Nas ruas de Praga medieval.

Uma sombra deslizou pelo beco.

Sentiu-se estremecer, entorpecido pelo medo, mas tentou mentalizar-se de que nada o perseguia. Em breve estaria em casa, com sua doce Adamina nos braços. Um sorriso surgiu-lhe nos lábios, e tornou-se mais fácil enfrentar a escuridão que o rodeava. Nunca tivera medo das trevas, seria irónico começar a temê-las agora.

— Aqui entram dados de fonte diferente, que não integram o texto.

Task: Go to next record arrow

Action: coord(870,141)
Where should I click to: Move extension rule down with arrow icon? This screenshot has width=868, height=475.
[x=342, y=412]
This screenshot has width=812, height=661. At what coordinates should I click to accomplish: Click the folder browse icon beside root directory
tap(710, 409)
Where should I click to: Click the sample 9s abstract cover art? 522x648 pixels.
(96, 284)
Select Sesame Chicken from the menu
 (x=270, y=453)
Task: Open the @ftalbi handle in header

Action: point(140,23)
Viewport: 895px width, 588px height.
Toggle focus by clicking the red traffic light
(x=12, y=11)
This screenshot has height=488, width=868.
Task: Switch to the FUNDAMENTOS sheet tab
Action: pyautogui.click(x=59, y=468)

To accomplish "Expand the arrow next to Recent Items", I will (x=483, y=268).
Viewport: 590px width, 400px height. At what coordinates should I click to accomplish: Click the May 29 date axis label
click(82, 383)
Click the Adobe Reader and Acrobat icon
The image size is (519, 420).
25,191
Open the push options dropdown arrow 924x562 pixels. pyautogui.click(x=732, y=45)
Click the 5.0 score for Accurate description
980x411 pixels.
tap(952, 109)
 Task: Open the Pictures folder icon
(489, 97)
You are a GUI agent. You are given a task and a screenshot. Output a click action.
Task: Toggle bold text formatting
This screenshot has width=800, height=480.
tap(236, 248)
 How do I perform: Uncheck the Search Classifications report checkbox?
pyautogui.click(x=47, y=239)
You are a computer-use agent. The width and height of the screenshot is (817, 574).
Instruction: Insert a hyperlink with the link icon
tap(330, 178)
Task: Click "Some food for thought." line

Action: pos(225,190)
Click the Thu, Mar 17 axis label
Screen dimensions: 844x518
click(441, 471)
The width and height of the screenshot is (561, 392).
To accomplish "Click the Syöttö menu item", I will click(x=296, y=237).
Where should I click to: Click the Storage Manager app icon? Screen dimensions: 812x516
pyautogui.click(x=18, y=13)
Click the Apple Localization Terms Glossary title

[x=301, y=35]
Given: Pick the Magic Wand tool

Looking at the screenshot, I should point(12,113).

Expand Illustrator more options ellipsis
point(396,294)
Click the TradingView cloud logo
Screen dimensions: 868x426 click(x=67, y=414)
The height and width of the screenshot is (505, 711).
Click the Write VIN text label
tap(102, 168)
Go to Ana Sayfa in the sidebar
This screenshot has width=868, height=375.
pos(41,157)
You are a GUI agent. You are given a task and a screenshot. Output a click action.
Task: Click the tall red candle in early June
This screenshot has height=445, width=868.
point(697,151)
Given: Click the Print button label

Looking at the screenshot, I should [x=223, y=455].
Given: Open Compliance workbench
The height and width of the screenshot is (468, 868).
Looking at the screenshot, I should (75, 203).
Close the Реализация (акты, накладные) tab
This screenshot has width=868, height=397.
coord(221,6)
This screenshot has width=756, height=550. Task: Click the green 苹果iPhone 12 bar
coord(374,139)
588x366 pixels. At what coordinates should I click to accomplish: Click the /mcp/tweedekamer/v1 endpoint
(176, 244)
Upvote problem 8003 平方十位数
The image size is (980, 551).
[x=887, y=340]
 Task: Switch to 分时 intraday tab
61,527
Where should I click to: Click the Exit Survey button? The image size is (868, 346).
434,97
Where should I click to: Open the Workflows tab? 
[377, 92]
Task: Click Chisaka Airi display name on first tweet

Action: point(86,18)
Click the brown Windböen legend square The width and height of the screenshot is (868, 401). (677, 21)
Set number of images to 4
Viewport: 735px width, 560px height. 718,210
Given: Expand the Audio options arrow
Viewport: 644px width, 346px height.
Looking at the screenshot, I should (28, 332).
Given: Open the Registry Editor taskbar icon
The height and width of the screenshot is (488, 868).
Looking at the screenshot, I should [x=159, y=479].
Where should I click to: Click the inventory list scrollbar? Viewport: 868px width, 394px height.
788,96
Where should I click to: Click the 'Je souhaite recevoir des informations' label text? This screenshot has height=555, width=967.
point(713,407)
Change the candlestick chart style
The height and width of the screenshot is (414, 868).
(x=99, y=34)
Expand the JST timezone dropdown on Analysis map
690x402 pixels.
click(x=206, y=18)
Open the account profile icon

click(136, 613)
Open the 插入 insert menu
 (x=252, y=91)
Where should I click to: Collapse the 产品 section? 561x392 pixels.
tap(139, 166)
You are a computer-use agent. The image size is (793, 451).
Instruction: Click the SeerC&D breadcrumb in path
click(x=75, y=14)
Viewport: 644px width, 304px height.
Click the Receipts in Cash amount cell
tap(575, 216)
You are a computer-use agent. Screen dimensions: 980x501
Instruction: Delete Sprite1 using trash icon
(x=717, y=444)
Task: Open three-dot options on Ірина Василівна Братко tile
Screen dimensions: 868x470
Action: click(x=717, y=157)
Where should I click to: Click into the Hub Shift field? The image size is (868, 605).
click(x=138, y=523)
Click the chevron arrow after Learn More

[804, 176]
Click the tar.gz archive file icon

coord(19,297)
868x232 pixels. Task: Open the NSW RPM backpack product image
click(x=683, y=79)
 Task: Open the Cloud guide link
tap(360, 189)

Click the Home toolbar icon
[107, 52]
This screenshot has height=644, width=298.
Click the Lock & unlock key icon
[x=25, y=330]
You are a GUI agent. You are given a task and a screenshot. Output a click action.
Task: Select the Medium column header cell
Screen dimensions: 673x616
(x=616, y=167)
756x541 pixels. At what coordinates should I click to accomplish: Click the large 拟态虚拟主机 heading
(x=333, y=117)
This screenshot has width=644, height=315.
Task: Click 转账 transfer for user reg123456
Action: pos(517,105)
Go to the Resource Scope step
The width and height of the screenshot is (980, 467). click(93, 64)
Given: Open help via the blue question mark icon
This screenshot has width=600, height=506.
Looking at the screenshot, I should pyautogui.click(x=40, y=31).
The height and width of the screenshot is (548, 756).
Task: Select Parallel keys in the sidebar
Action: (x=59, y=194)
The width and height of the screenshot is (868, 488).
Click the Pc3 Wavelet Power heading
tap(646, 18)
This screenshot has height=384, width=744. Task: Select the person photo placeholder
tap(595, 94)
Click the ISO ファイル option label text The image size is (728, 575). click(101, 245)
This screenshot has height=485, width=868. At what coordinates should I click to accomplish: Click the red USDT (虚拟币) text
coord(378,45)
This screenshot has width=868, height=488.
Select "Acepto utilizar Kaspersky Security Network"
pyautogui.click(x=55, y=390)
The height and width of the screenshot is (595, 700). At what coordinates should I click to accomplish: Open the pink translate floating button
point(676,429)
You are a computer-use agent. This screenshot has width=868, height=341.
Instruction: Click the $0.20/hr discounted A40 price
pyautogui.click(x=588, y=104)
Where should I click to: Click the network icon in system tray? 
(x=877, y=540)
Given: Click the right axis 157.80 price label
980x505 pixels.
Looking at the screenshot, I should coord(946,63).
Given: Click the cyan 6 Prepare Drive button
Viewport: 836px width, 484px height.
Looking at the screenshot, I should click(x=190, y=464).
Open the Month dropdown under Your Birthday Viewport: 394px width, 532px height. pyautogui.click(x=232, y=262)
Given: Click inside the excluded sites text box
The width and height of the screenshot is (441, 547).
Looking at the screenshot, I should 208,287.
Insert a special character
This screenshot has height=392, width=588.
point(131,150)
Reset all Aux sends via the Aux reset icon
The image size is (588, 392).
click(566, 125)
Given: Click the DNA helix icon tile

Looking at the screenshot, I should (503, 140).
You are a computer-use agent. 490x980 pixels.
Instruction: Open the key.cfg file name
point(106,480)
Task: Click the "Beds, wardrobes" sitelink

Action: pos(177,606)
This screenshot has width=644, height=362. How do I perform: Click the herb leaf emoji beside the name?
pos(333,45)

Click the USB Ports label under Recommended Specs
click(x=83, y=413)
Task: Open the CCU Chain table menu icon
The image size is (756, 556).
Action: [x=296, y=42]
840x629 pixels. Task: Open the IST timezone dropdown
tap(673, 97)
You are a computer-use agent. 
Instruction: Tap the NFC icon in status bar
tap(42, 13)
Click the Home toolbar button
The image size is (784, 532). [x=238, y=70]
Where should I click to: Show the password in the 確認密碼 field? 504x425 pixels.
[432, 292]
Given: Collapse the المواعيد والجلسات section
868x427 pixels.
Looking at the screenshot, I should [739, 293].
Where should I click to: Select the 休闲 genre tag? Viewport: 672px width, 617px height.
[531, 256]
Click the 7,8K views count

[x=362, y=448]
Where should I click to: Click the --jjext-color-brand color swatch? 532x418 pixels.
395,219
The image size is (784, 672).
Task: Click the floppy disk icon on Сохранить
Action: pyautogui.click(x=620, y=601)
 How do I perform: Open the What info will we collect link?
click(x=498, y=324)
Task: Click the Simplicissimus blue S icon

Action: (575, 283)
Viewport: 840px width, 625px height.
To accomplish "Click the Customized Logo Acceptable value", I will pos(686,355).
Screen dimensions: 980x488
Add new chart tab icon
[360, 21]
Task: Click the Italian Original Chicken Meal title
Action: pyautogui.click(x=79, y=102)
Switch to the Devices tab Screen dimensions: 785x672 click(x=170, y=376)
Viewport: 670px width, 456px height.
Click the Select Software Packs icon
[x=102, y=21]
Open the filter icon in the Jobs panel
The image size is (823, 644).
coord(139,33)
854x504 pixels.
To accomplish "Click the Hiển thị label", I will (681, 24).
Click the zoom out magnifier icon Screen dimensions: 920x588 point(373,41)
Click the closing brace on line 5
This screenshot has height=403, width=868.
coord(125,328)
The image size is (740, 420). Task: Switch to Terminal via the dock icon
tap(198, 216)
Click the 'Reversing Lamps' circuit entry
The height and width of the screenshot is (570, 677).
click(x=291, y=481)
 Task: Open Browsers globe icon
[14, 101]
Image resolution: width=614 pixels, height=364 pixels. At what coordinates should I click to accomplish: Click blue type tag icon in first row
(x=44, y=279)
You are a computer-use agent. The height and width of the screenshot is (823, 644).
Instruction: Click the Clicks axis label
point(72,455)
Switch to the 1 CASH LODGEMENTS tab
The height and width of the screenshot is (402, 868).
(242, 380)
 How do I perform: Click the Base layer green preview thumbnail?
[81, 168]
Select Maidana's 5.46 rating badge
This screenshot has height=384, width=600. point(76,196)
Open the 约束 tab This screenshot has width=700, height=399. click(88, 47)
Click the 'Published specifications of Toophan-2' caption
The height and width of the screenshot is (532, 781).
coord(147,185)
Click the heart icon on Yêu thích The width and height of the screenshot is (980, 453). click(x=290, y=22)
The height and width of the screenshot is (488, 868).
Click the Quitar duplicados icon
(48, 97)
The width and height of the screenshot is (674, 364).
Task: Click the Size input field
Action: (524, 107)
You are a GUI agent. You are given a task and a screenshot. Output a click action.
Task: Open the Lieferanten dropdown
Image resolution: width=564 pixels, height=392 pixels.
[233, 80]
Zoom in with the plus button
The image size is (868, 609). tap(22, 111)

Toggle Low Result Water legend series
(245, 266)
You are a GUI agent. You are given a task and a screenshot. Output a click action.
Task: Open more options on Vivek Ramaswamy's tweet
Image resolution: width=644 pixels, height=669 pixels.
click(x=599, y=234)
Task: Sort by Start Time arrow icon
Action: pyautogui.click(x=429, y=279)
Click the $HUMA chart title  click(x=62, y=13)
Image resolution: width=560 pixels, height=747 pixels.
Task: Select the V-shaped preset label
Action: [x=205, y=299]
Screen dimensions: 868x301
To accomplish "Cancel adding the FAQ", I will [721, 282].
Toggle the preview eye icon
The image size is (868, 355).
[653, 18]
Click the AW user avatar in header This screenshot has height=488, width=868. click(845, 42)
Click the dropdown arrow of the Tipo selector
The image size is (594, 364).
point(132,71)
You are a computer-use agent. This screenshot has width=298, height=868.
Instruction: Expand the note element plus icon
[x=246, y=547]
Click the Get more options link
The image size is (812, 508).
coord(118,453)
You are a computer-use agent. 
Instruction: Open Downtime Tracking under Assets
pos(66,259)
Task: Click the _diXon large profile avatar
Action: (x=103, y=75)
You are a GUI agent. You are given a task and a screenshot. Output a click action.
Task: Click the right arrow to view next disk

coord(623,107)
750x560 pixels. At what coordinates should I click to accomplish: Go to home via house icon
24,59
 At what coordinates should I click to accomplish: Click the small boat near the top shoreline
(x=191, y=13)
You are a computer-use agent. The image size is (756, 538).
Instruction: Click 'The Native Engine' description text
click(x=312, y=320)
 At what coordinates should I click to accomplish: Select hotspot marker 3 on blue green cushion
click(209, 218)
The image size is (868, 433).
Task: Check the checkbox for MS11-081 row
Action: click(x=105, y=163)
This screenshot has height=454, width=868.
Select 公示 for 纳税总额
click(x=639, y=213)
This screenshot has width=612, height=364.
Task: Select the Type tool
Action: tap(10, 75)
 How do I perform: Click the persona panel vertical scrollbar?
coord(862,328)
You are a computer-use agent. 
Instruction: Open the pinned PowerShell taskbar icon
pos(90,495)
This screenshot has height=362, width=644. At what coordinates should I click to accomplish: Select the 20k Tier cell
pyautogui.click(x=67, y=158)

Mais uns minutos, não tardaria. Outro arrepio, desta vez mais profundo. Estava a ser seguido, decerto. Os tijolos da parede da casa ao seu lado ensombraram-se; fitou o céu. As estrelas, brilhantes lanternas cintilantes, e a lua, com a sua circularidade perfeita, foram cobertas por nuvens escuras, escondendo a iluminação natural. Como prenúncio da destruição que se adivinhava.

Prevendo-a, em parte, começou a correr, cegamente, os seus sentidos iludidos pelo terror, o coração embatendo, com força, no peito. Sabendo que de nada lhe valeria tentar enfrentar o que o perseguia, fugir era a única forma de sobreviver.

Adamina. Uma imagem de uma jovem assaltou-o, como aviso final. Não escaparia, sabia-o agora, ainda que não deixasse de correr. Tropeçou, continuou. Era, inevitavelmente, a presa. E o caçador não se encontrava muito atrás. Não era humanamente possível enfrentá-lo.

A noite era sombras, e as sombras eram o seu inimigo, e os segundos pareciam roubar-lhe, cada vez mais, o fôlego.

Estacou, ao faltarem-lhe, definitivamente, as forças. Apenas via, à sua frente, um torvelinho de linhas negras. Apoiando-se à parede de uma casa, lutou por ar.

Uma figura alongou-se à sua frente, ganhando forma humana. Era, contudo, mais alto do que seria de supor de um humano. Sim, porque não era um humano, e ele sabia-o. Mas a sua doce Adamina também não o era, e, ainda assim, ele amava-a.

O vulto envergava vestes negras, mais tenebrosas que as sombras que os rodeavam, tão escuras quanto o seu cabelo. Este contrastava com a pele. Oh, quão pálida! Recordava-lhe a da sua amada, mas Adamina tinha cabelos de um loiro brilhante, estrelado.

Suplicar. - Não me mates. Por favor.

Como resposta, o vampiro à sua frente aproximou-se com movimentos felinos. Lânguidamente, encostou a sua boca, de carnudos lábios vermelhos, ao seu pescoço.

Num murmúrio sedutor, antes de o morder, sussurrou-lhe ao ouvido. - Serás a tinta mais rubra da minha paleta.